[Aim of the exercise] The records sit below. Return every line in them that holds the word "will".

Stored records:
▬▬▬▬▬▬▬▬▬▬

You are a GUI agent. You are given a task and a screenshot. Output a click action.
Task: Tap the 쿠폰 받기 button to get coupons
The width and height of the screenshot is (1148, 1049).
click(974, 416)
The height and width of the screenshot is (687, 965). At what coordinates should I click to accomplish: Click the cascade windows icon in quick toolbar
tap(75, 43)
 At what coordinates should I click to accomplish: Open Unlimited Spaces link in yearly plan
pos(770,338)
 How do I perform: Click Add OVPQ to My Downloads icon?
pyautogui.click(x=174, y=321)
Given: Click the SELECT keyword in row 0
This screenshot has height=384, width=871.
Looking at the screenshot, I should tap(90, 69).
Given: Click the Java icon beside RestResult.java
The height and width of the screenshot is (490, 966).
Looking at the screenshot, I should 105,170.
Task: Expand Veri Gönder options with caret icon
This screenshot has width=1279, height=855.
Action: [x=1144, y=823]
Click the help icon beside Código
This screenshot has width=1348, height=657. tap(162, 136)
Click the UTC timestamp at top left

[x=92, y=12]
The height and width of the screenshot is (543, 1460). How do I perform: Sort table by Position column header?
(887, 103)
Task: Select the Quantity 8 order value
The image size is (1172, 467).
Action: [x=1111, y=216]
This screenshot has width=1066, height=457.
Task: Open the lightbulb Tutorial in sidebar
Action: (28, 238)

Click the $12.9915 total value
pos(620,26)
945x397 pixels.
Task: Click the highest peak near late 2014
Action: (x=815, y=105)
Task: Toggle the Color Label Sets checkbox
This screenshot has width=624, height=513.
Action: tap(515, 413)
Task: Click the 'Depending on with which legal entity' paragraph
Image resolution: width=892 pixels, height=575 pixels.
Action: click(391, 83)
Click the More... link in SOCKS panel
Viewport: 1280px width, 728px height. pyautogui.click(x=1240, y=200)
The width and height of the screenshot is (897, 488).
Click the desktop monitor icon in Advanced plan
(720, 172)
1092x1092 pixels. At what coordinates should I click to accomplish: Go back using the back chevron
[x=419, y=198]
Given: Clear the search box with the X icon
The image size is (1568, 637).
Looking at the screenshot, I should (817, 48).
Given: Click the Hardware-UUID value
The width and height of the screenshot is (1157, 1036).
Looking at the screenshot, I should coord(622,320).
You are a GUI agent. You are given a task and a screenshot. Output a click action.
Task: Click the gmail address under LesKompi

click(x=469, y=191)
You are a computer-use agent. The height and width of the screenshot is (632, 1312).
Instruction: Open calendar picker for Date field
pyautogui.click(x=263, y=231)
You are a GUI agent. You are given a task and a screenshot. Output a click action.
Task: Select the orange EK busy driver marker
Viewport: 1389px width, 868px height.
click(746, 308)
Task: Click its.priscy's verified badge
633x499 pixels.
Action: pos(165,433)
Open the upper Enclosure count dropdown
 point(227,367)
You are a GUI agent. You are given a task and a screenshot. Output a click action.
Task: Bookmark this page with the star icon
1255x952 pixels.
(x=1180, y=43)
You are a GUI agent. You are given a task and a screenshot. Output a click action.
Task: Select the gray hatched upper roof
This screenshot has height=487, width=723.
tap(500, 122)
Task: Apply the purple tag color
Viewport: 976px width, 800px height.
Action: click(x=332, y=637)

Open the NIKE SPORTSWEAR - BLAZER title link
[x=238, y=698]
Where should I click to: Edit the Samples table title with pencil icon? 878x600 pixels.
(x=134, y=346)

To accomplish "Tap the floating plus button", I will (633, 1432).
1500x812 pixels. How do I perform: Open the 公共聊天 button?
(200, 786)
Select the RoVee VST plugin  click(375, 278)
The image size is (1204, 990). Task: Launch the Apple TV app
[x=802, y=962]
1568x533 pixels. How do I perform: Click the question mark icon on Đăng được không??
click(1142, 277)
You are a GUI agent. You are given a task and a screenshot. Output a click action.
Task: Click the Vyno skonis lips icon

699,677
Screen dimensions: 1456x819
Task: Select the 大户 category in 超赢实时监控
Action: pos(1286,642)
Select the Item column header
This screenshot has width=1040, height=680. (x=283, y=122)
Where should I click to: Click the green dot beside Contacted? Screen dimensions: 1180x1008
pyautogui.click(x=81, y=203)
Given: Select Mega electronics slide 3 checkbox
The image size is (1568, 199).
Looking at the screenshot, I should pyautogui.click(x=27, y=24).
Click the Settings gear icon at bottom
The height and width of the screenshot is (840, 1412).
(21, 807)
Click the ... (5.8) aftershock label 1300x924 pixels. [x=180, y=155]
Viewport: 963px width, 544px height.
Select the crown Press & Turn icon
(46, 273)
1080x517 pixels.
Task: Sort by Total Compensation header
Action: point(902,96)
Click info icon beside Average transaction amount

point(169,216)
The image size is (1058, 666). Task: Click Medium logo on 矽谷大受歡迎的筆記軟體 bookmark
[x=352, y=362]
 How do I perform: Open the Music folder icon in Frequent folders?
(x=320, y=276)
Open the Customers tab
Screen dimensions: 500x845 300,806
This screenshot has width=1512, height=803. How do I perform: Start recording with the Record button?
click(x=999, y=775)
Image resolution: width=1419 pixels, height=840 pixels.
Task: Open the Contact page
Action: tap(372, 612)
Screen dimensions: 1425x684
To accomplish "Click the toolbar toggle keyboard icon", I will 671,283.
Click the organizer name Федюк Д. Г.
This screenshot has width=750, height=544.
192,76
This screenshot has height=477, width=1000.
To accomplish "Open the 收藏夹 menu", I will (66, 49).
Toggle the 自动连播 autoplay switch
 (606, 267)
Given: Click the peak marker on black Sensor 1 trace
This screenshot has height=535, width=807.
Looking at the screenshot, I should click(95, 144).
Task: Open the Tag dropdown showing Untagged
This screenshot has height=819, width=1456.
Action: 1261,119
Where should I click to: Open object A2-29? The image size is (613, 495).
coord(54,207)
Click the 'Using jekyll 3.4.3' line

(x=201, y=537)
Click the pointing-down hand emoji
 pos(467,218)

▬▬▬▬▬▬▬▬▬▬

[Expected answer]
To accomplish "Tap the floating plus button", I will (633, 1432).
To accomplish "Click the toolbar toggle keyboard icon", I will 671,283.
To accomplish "Open the 收藏夹 menu", I will (66, 49).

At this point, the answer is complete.